Healthcare

Status Report

Sunday show remarks and retaliatory pitchforks aside, where are we with the public option?

Just a reminder.

We have five congressional committees tasked with healthcare reform legislation. Four of these committees have passed reform bills. And all four reform bills have the public option included.

-House Ways & Means - PASSED - "Strong" public option
-House Education & Labor - PASSED - Public option
-House Energy & Commerce - PASSED - Public option
-The reconciled final House "Tri-Committee" Bill passed with a strong public option.

-Senate HELP Committee - PASSED - Public option
-Senate Finance Committee - The name for our pain

The House will pass their bill which included the aforementioned "strong" public option.

The president absolutely needs the Finance Committee to reach a floor vote because Finance has jurisdiction over Medicare and Medicaid (Arg!). That's possibly why the president has been speaking positively about Finance Committee goons recently because they're holding up the process and he needs to grease the skids. A Finance Committee bill is mandatory. Without it, healthcare reform is dead.

The Senate bill might not have a public option, but we won't know until there's a vote. It all depends on getting a Finance Committee bill, and whether the HELP bill passes a floor vote. Of course zero Republicans will vote for either bill.

The only way the HELP bill will pass is if it's via reconciliation, mandating just a majority rather than 60 votes.

The Finance Committee will probably have to pass via reconciliation even with the murky co-op instead of the public option. Without a reconciliation vote, it'll have to be 60. Senators Byrd and Kennedy won't likely be well enough to vote, so that's just 58 votes to break the GOP filibuster. That means the Democrats will have to get two Republicans to vote for the Finance bill and I'll be very surprised if they get two Republicans.

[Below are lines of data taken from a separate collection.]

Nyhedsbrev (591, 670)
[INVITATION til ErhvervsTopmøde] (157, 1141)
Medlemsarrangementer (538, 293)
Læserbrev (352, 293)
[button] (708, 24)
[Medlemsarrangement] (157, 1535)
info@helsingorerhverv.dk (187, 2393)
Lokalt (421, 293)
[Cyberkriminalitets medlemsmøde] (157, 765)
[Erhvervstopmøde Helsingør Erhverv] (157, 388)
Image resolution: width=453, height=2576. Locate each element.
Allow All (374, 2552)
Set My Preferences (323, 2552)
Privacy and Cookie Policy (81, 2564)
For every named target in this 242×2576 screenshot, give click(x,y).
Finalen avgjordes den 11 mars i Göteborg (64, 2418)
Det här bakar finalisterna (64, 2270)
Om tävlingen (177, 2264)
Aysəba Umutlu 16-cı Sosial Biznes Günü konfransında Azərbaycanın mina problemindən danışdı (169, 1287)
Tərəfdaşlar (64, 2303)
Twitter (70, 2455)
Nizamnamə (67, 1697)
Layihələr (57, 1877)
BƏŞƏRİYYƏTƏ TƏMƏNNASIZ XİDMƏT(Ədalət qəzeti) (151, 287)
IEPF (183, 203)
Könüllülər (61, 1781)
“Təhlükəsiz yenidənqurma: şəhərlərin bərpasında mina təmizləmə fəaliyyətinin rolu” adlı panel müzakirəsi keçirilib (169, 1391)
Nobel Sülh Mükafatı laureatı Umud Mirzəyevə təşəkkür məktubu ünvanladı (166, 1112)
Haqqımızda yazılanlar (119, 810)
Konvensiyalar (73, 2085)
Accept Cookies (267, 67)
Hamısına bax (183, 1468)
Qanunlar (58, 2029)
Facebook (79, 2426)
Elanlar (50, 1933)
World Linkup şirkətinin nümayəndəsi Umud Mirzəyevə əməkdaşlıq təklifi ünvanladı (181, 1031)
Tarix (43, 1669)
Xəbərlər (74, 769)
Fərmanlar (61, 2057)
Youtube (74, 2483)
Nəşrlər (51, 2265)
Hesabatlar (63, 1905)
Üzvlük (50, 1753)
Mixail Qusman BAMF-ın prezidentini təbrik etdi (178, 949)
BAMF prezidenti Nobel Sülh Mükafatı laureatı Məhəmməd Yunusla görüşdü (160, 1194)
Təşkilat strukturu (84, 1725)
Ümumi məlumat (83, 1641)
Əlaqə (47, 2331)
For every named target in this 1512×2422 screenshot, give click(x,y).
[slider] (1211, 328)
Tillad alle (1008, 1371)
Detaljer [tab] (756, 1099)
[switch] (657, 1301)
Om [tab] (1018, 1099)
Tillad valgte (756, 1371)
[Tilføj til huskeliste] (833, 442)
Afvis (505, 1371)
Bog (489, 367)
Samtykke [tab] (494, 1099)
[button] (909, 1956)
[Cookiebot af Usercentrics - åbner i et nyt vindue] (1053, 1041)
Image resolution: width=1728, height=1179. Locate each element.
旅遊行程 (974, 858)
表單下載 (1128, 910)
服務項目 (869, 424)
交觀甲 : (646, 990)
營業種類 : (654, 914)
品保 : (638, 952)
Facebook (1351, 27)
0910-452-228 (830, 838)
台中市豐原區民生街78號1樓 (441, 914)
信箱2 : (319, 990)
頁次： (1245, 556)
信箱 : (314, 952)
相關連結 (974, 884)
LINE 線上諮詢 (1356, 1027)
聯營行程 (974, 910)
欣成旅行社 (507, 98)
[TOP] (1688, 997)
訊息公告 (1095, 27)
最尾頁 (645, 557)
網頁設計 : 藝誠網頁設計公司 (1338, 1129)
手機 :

Nevertheless, if we get to Conference Committee, it'll be a House bill with a strong public option and a Senate bill with a co-op squaring off against each other. The president has pledged to help reconcile the two bills. This, my friends, is when the president's statements about the public option will really matter. The whole deal will come down to the Conference Committee.

So the best thing we can do right now is to keep up the pressure and reassure Congress that the American people want the public option. Reassure them that we'll have their back if they vote for a bill with the public option sometime this Fall. This tact has worked before -- we got a House bill with a strong public option. It can work again.

Adding... If any of my civics are off, let me know. Preferably in singing cartoon bill form.